▶ [How to complete this task]
Among the entries below, only the lines from the one with "Click the 开始日期-截至日期 date range button" through the one with "Choose Properties in the context menu" are wanted, reproduced exactly. Pictures are not wanted.

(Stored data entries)

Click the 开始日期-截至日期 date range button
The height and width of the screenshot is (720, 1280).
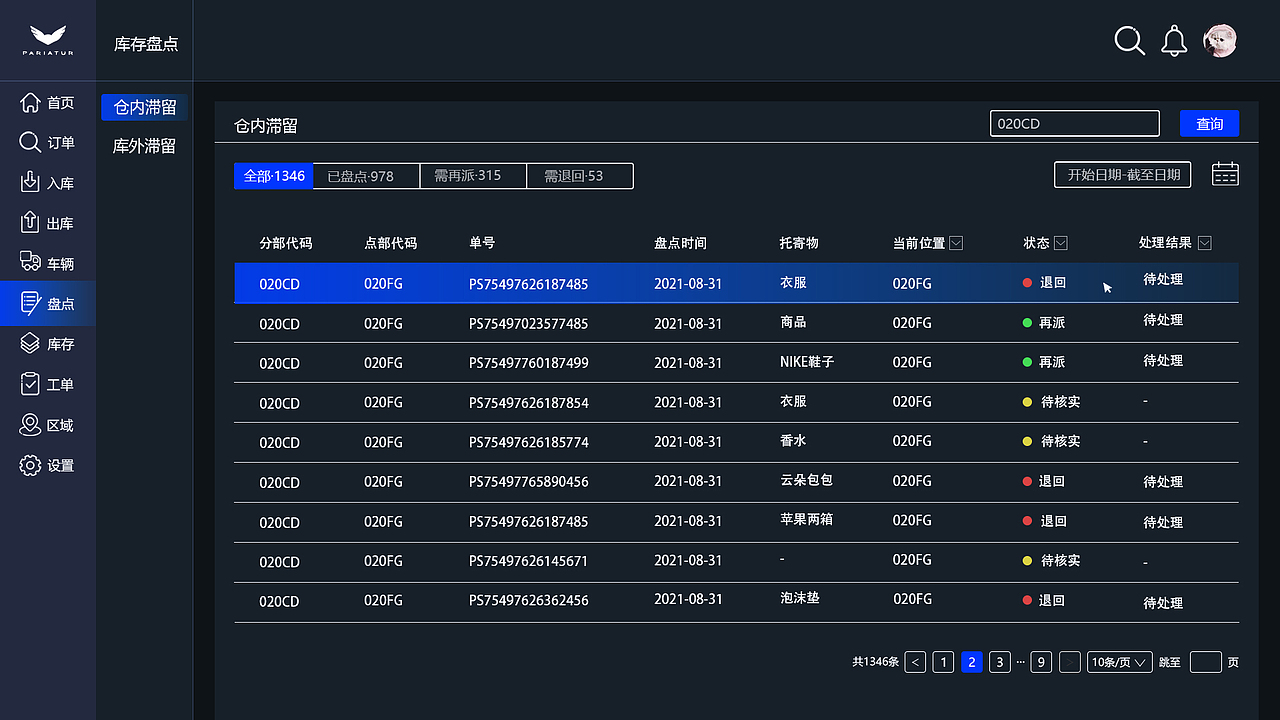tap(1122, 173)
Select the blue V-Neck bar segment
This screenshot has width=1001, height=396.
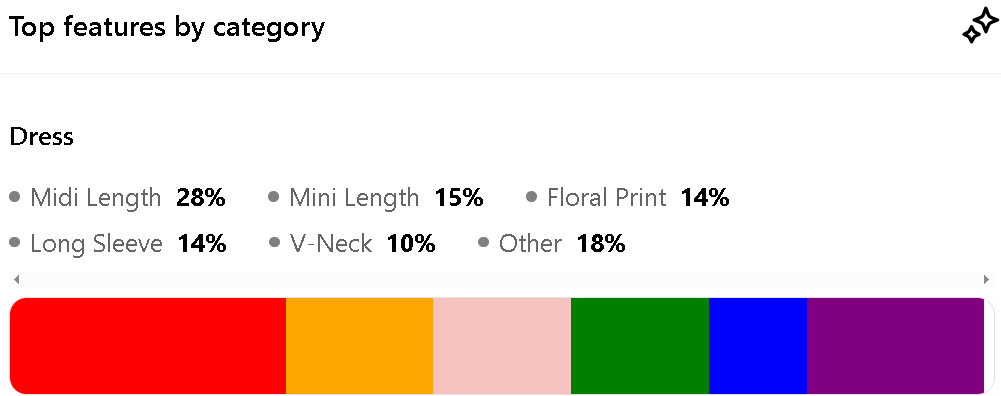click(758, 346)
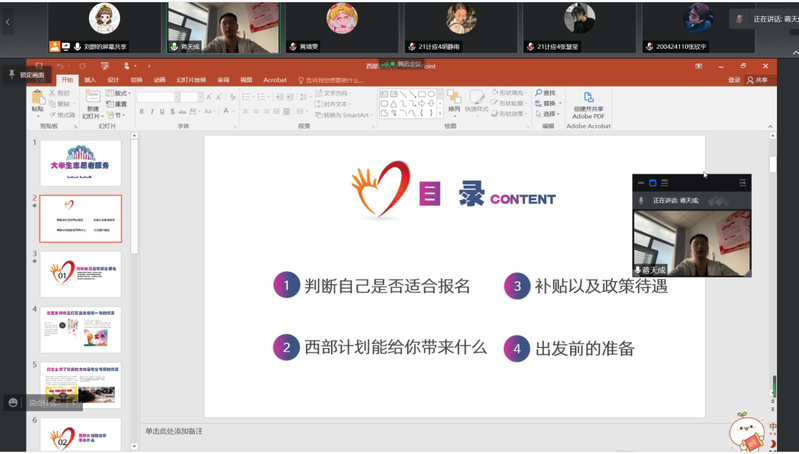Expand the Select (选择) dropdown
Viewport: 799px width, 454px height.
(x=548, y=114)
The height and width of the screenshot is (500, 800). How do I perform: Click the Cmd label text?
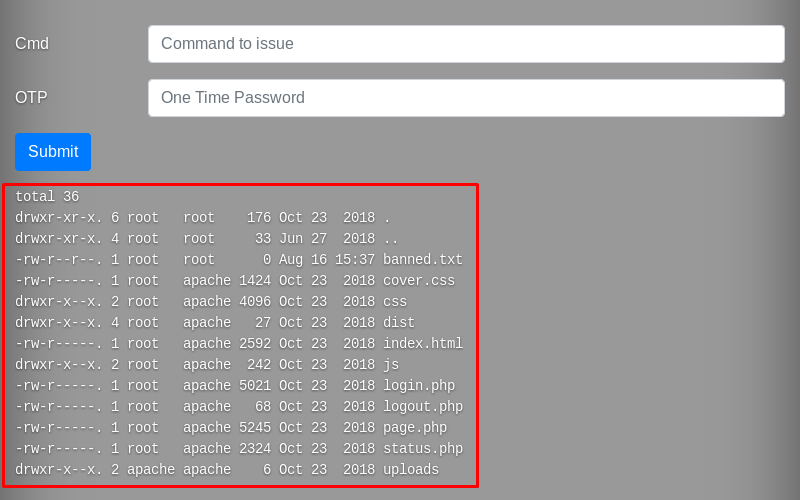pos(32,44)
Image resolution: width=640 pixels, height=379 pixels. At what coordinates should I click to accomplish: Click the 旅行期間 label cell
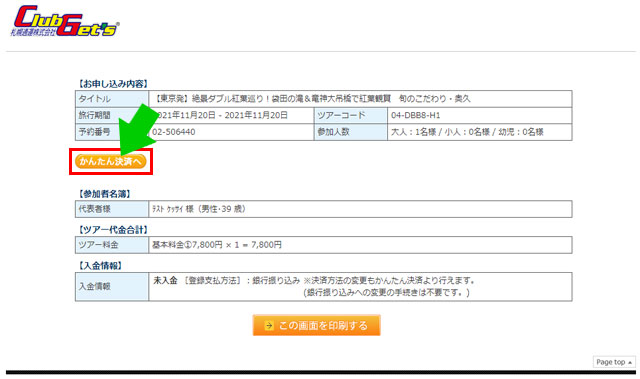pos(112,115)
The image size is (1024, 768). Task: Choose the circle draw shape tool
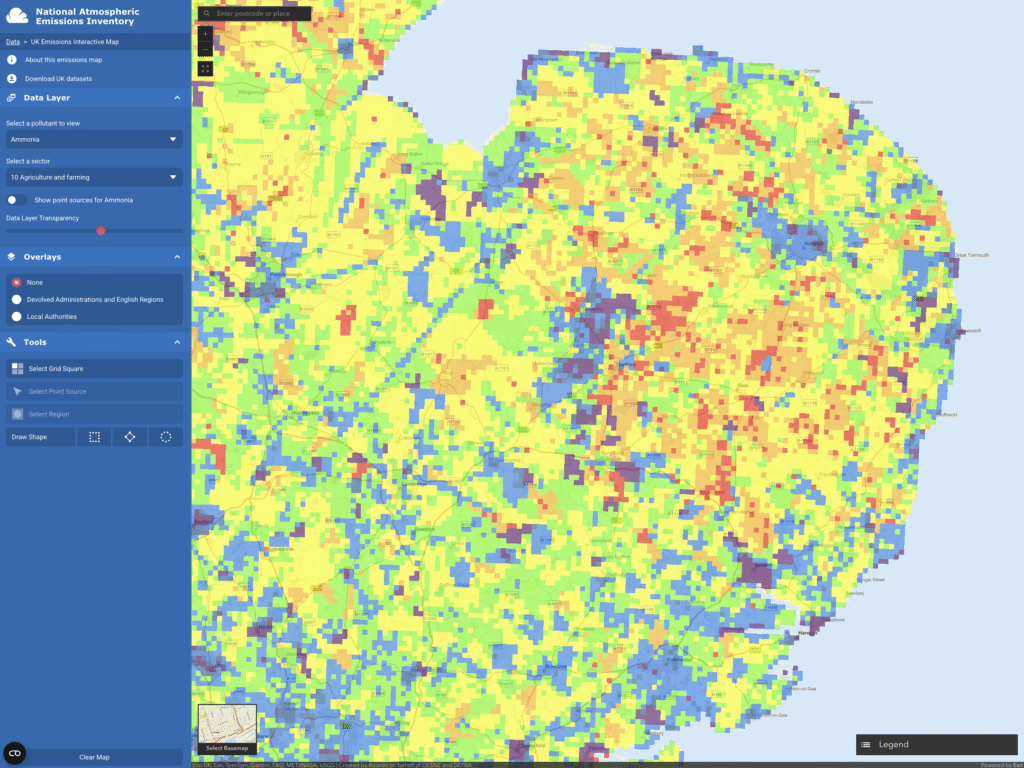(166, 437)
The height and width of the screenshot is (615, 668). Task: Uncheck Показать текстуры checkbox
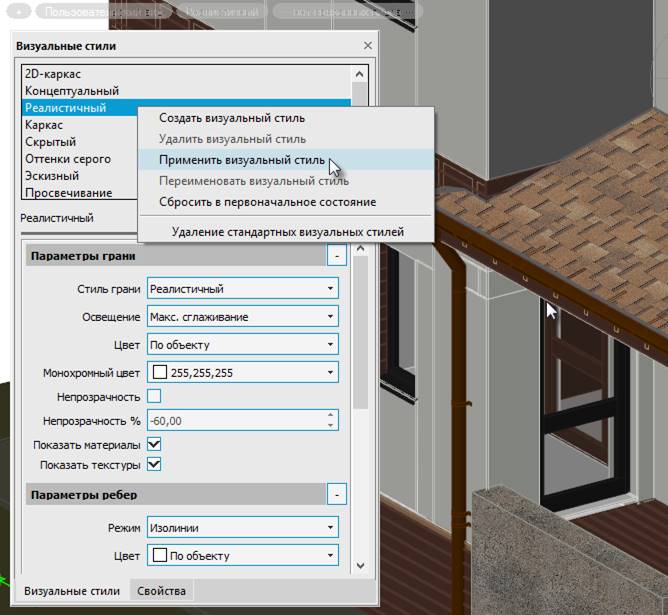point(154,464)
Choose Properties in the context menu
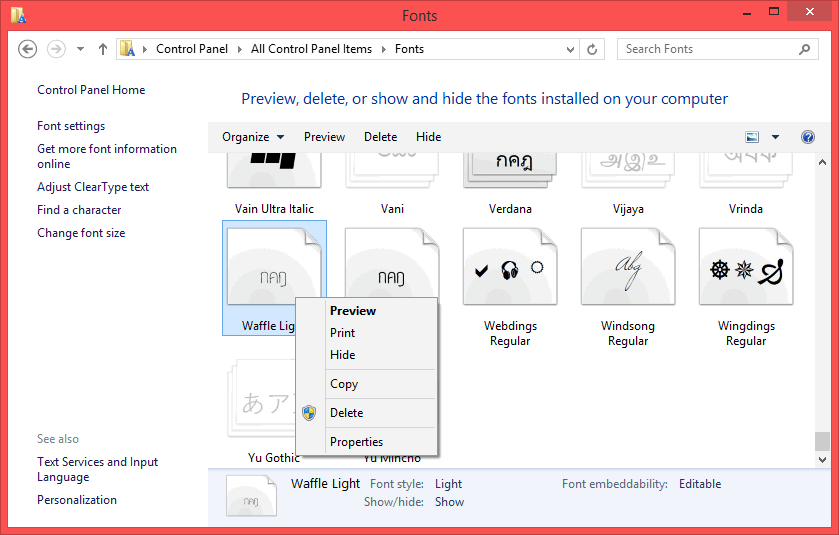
---
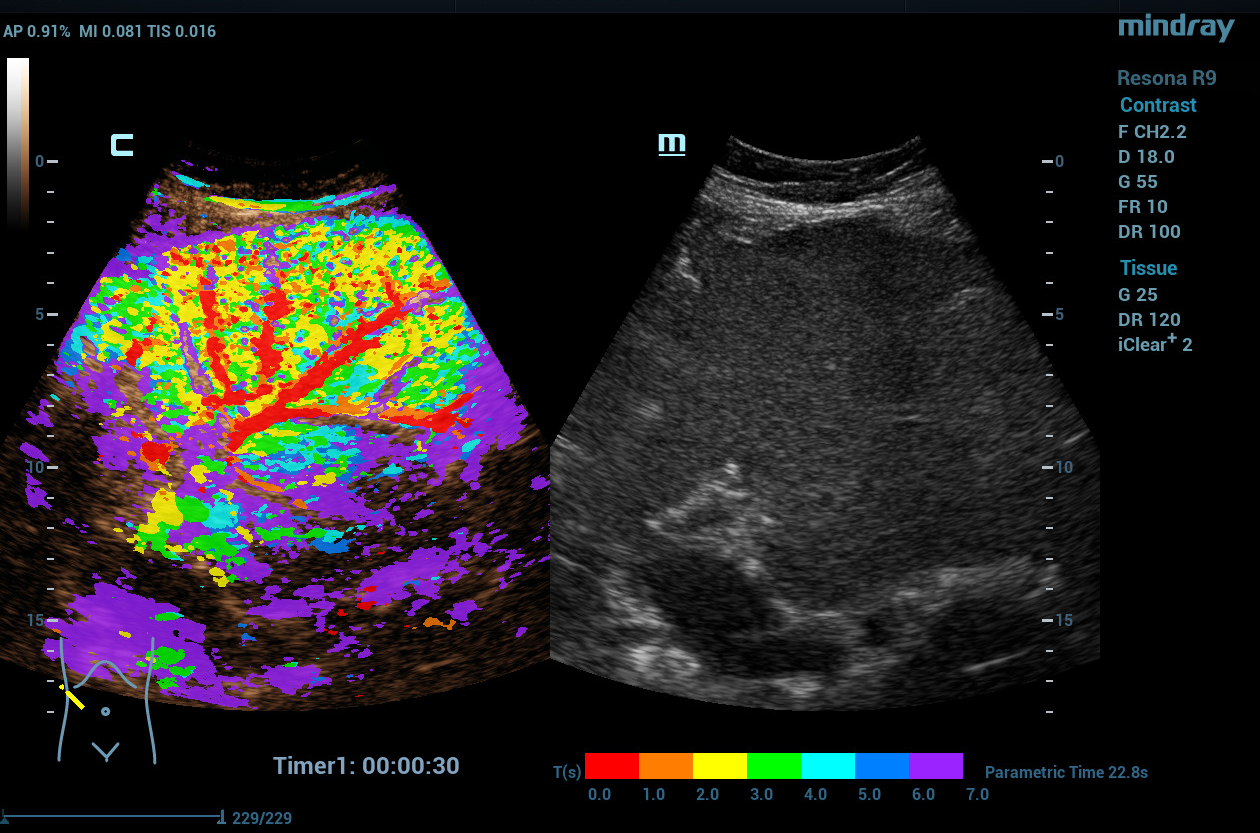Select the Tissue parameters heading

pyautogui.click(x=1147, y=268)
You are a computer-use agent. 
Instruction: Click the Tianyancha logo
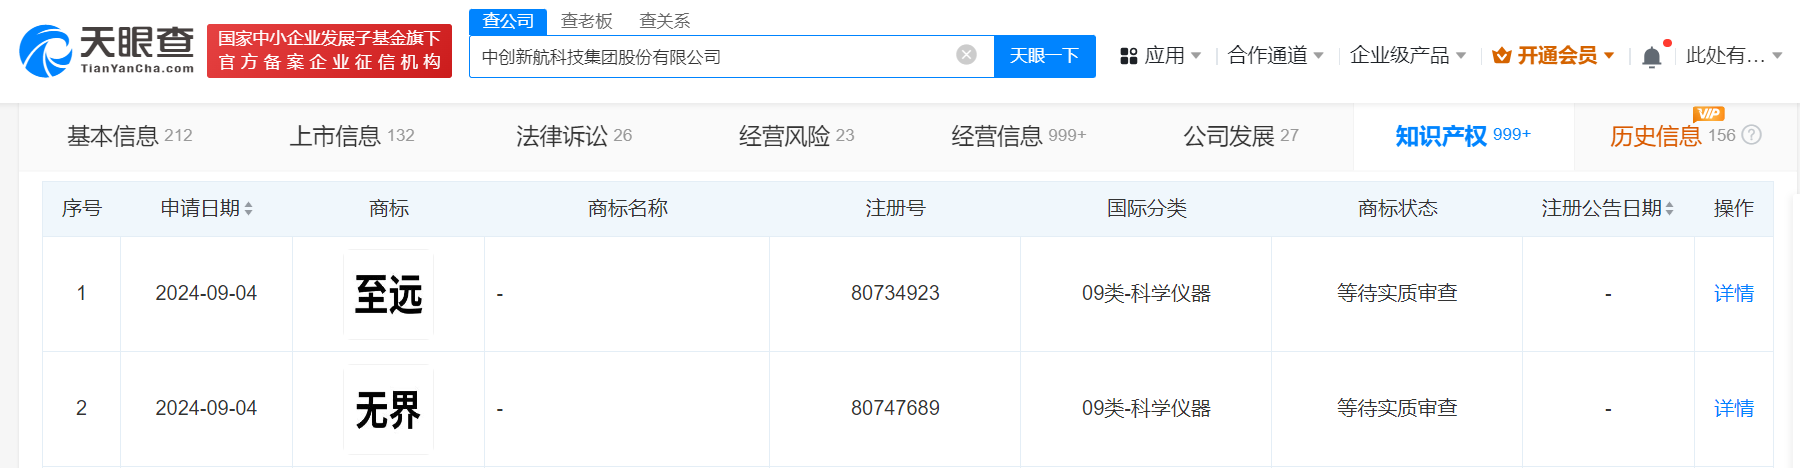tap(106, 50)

▶ [Problem solution]
Click the 开始日期-截至日期 date range button
The height and width of the screenshot is (720, 1280).
tap(1122, 173)
Select the blue V-Neck bar segment
This screenshot has width=1001, height=396.
click(758, 346)
Expand the Select (选择) dropdown
Viewport: 799px width, 454px height.
(x=548, y=114)
The height and width of the screenshot is (500, 800). How do I perform: Click the Cmd label text?
pos(32,44)
Image resolution: width=640 pixels, height=379 pixels. At what coordinates should I click to accomplish: Click the 旅行期間 label cell
pos(112,115)
The image size is (1024, 768). Task: Choose the circle draw shape tool
(166, 437)
The height and width of the screenshot is (615, 668). Task: Uncheck Показать текстуры checkbox
point(154,464)
Choose Properties in the context menu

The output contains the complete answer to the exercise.